YOUR ASSIGNMENT: What you return must match the records below character for character, except that no picture appears.
^^^^^^^^^^^^^^^^
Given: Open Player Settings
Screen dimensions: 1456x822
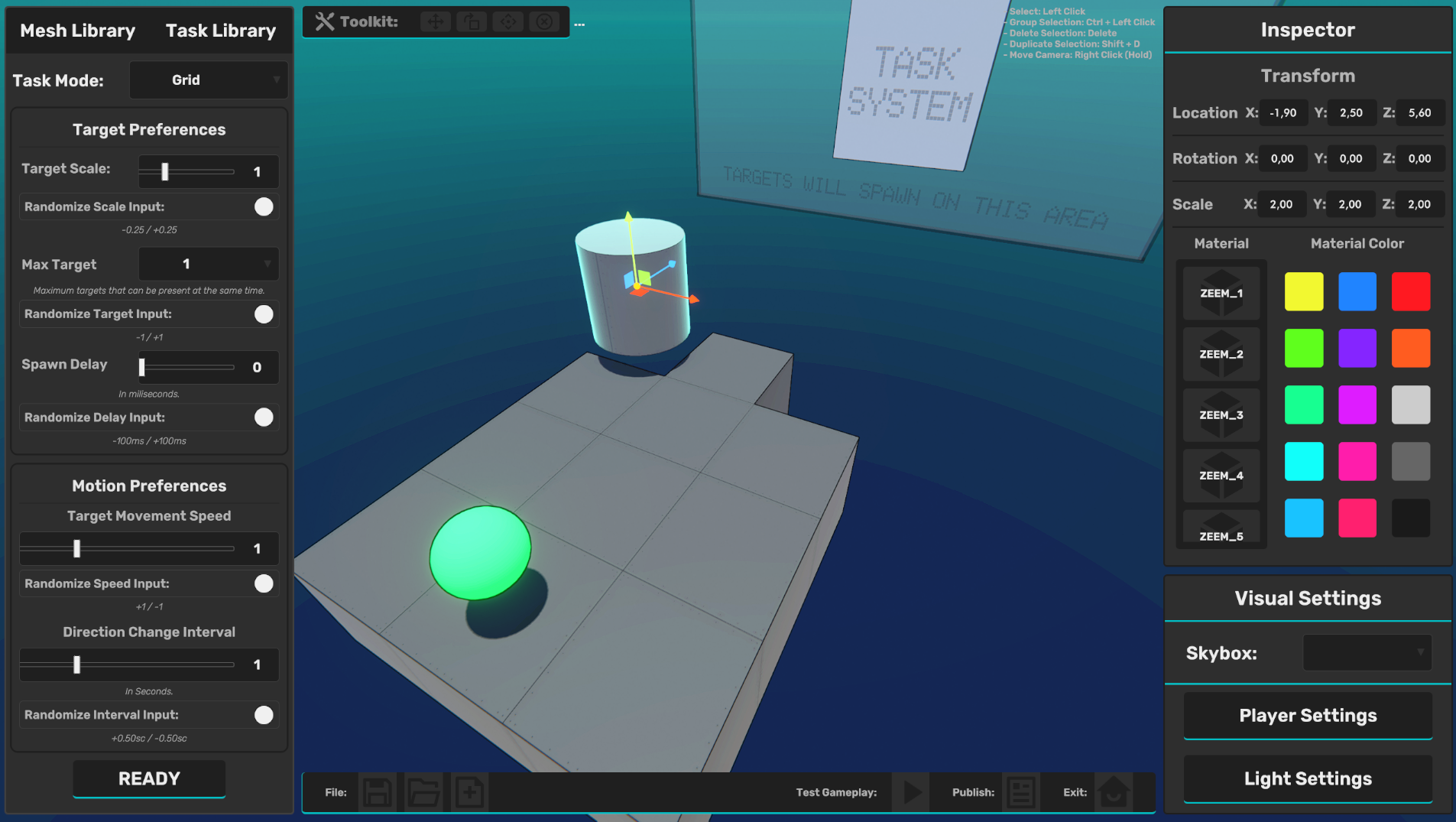Looking at the screenshot, I should (1308, 716).
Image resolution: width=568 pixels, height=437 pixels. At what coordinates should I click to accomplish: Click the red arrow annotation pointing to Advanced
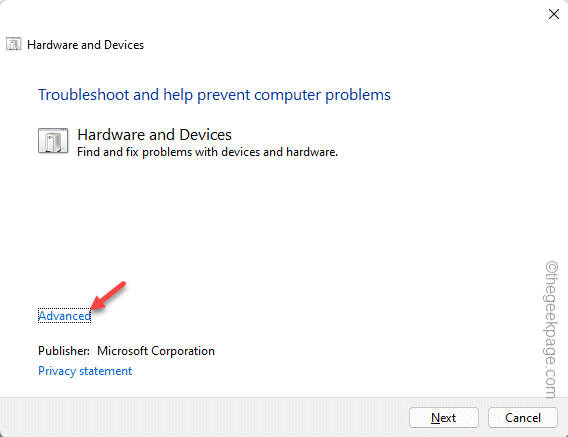pos(108,295)
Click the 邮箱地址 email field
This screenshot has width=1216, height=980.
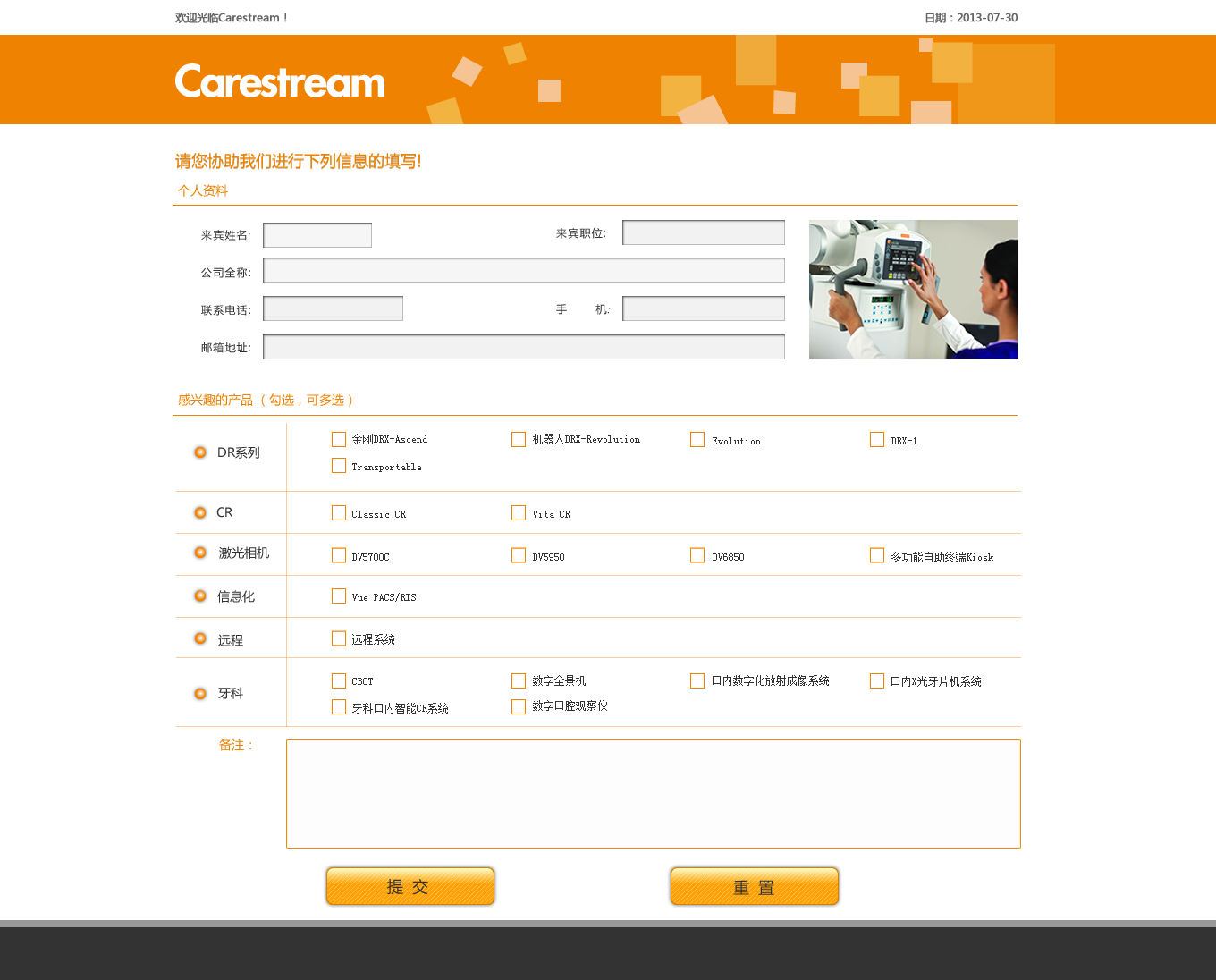524,347
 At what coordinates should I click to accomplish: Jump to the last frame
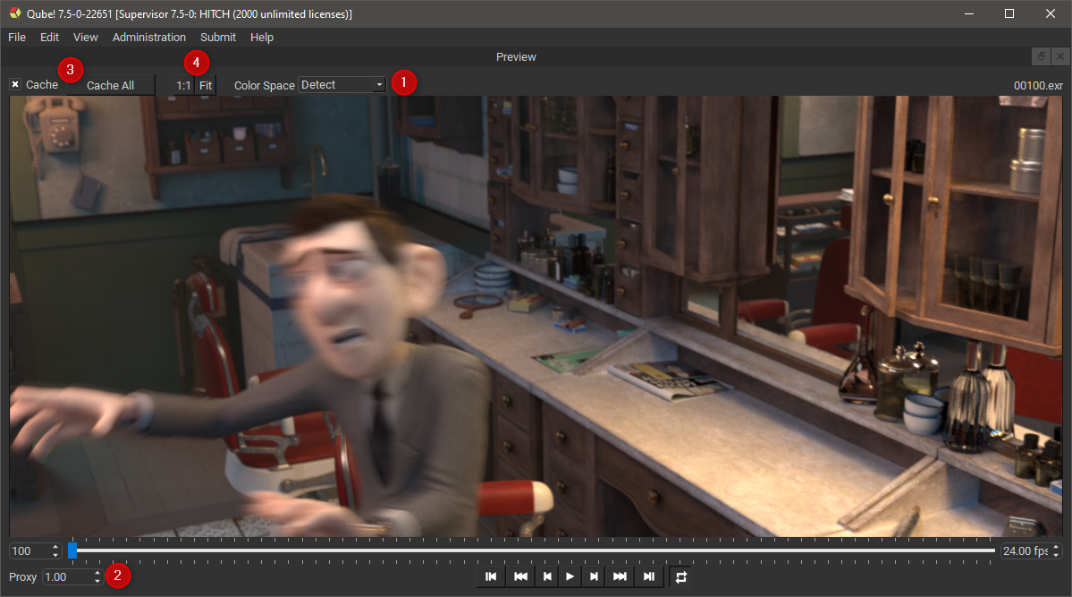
^^^^^^^^^^^^^^^^
RESULT FOR THIS EXERCISE:
Given: Open Player Settings
Screen dimensions: 1456x822
Looking at the screenshot, I should (1308, 716).
Image resolution: width=568 pixels, height=437 pixels. At what coordinates should I click to accomplish: Click the red arrow annotation pointing to Advanced
pos(108,295)
Click the 邮箱地址 email field
This screenshot has width=1216, height=980.
524,347
 At what coordinates should I click to accomplish: Jump to the last frame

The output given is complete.